Mi generación, y la de tantos!‏

Por: César Nicolás Penson
Aunque lejanos en el tiempo, muy cerca en la memoria, viven los elementos de mi infancia, parte de la cotidianidad del cualquier hogar dominicano, cuando las fronteras sociales y económicas eran muy tenues o casi transparentes. Eran tiempos de anafes y de fogones a carbón o leña donde se podía acelerar la cocción “asoplando” con un cartón o con la tapa de una olla. Era época de glorificación de la cuaba, astillas imprescindibles para iniciar el fuego temprano, con su aroma de resina que precedía al del café, filtrado en un “colador” de tela colocado en un burro de madera y “aparado” en un jarro de lata de avena Quaker, con asa.
Eran tiempos del guayo artesanal, de la cuchara de “jigüero”; de la lámpara de gas siempre dispuesta y con una cajita de fósforos cercana; de la propia “jumiadora”; de calderos de “hierro colao” para que la carne se dorara más rápido; la obligada “jervía” de la leche, luego de colarla sobre un paño de Macario, para que no se cortara y si resultaba así, entonces se convertía en “durce’leche cortada” o si traía mucha grasa, se aprovechaba para mantequilla. El mosquitero y la bacinilla, señales del obligado descanso nocturno, que los hombres aprovechaban para su “gorrito de media”, alisador de “pasas” y cabellos rebeldes. Se precisaba de brillantina Alka, Yardley o Glostora. El peine de carbón o “tenaza”, artefacto para lograr un cabello “sedoso” en contra de su propia naturaleza.

Épocas de campanadas en iglesias y de su interpretación adecuada para definir si era llamado a misa o toque funerario, que marcaban domingos y fiestas religiosas. Los espacios de rodillas en señal de penitencia, a la vez que se miraba de reojo a la niña que tratabas de impresionar con actos de constricción y “genuina” devoción, en ceremonias en latín de espaldas. Los de la oportunidad de viajes en burro, caballo o mulos o que disfrutaron de un paseo en coche o que dando rienda suelta al espíritu infantil de la aventura, rodaron parte de las calles de la ciudad, de “chivo”, en uno de esos artefactos. Pobres de los que sufrieron la venganza del cochero, con un certero fuetazo hacia atrás, éxito que celebrara el conductor, tocando par de veces el timbre de pie que hacía las veces de bocina urbana.

Listado de datos
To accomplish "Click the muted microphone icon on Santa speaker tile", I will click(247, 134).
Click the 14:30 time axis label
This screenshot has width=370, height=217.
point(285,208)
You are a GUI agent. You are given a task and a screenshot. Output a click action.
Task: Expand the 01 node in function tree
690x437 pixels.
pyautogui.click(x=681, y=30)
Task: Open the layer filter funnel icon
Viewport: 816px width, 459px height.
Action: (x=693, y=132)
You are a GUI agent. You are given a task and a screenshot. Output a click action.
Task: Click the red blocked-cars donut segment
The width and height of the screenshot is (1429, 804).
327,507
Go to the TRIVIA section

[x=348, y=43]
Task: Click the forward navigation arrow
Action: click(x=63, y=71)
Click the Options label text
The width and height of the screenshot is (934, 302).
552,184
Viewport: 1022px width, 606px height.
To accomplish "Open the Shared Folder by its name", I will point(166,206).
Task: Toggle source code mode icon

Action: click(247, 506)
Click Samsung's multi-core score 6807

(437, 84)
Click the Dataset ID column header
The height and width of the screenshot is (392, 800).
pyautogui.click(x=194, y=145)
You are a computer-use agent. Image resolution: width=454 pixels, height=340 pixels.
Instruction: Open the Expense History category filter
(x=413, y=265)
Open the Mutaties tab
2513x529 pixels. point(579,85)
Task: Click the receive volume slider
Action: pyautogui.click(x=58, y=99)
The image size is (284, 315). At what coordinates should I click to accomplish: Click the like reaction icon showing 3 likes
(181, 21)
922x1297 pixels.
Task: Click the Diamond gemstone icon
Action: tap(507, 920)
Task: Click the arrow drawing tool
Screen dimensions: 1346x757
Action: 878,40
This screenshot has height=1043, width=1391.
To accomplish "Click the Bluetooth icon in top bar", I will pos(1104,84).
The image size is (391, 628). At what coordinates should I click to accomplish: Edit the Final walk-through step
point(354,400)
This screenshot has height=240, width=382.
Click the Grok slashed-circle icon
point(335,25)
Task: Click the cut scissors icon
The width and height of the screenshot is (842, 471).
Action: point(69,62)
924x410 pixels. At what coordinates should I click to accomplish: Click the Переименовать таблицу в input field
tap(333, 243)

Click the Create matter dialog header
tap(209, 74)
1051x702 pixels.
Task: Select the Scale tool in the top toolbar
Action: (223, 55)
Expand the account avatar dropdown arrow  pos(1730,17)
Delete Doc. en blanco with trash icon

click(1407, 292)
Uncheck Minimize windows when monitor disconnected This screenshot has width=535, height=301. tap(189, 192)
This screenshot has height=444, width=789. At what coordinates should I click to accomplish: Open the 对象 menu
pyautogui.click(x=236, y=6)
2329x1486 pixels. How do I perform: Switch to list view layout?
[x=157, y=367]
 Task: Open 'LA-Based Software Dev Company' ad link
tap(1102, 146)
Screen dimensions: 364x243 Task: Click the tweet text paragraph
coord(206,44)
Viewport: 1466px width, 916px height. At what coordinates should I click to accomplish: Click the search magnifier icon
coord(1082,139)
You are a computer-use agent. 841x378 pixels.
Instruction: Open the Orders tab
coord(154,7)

Indicación A
Convierte en una tabla Markdown la parte de los registros que comienza con la línea que contiene "Uncheck Minimize windows" y llega hasta el final de los registros. Usa las columnas N.º (número de fila) y Línea, y omite las líneas en blanco.
Indicación B
Prosigue el relato de recuerdos de infancia en el hogar dominicano a partir de su última oración.

Respuesta A
| N.º | Línea |
|---|---|
| 1 | Uncheck Minimize windows when monitor disconnected This screenshot has width=535, height=301. tap(189, 192) |
| 2 | This screenshot has height=444, width=789. At what coordinates should I click to accomplish: Open the 对象 menu |
| 3 | pyautogui.click(x=236, y=6) |
| 4 | 2329x1486 pixels. How do I perform: Switch to list view layout? |
| 5 | [x=157, y=367] |
| 6 |  Task: Open 'LA-Based Software Dev Company' ad link |
| 7 | tap(1102, 146) |
| 8 | Screen dimensions: 364x243 Task: Click the tweet text paragraph |
| 9 | coord(206,44) |
| 10 | Viewport: 1466px width, 916px height. At what coordinates should I click to accomplish: Click the search magnifier icon |
| 11 | coord(1082,139) |
| 12 | You are a computer-use agent. 841x378 pixels. |
| 13 | Instruction: Open the Orders tab |
| 14 | coord(154,7) |

Respuesta B
Artefactos y elementos desaparecidos en lo físico, que aún persisten en el recuerdo: la aldaba, la tranca, el molenillo; bañarse con una “jigüerita”; la bragueta con botones; el gofio con premio; la emulsión de “escó” (con el sabor original y el hombre con el bacalao a cuestas); las píldoras de vida del Dr. Ross; el Tricófero de Barry; el almanaque de Bristol; el algebra de Baldor; el Mejoral, las enemas, la leche de magnesia Phillips; los purgantes (aceite de ricino, las 3 sales); el sulfatiazol; las cretonas y las enaguas; Bill Halley y sus cometas; la vellonera; desde el chele hasta el medio peso pasando por la peseta hasta llegar al “tolete”.

Elementos del ambiente cotidiano, compañeros inanimados de la infancia primera, que cobran vida en lejanos recuerdos, asociados a eventos que marcaron el tiempo, relacionados con olores y circunstancias que provocan sonrisas íntimas, disparando la memoria infantil de cuando éramos “felices e indocumentados”.
Sábados iniciados con una naranja de niño “eprimía” en la boca, para neutralizar el sabor del purgante de sen o de “aceite’ricino”, que con la nariz tapada nos obligaban a tragar, mientras adquiríamos conciencia de que el efecto “limpiador”, dañaría el esperado sábado de retozos y juegos inventados.
El “empeine”, en la cara superior del pie que se curaba con “piedra lipe” (sulfato de cobre), teniendo que sujetar a la “víctima” para que no saliera “juyendo” como la “jonderdiablo”.
Cuando nos exprimían “un nacío” luego de colocarle durante días una hoja de ají “mareá” y tras sufrir de la “seca” que le acompañaba. Cosa mayor era, la solución de un “golondrino” (muchas veces múltiples), molestoso por días, con dolores de alto calibre y el brazo “tuche”.
Épocas de la sillita de guano llevada a la escuelita del barrio, para recibir las primeras lecciones, con método de pellizcos, reglazos, manotazos y boches que según la sicología moderna, inducía inconductas. Regía el principio de la crianza empírica pre-moderna, de que “un pescozón a tiempo evita muchos males futuros”.
Eran tiempos de una correa gorda, conveniente ubicada detrás de una puerta central en la casa, que resolvía conflictos, malas notas, quejas de vecinos y más que nada “malacrianzas”, palabrotas o irrespetos.

Tiempos de aljibes, pozos, caños del techo que en mayo recogían todas las aguas para bañarse en el aguacero; hermosos espacios de camaradería húmeda de la muchachada. Tiempos para llevar un diente de ajo colgado con una “gangorra” del cuello, para lombrices rebeldes a remedios caseros y resistentes al “Padrax en polvo”, con su lema de “adiós, lombrices, adiós…”.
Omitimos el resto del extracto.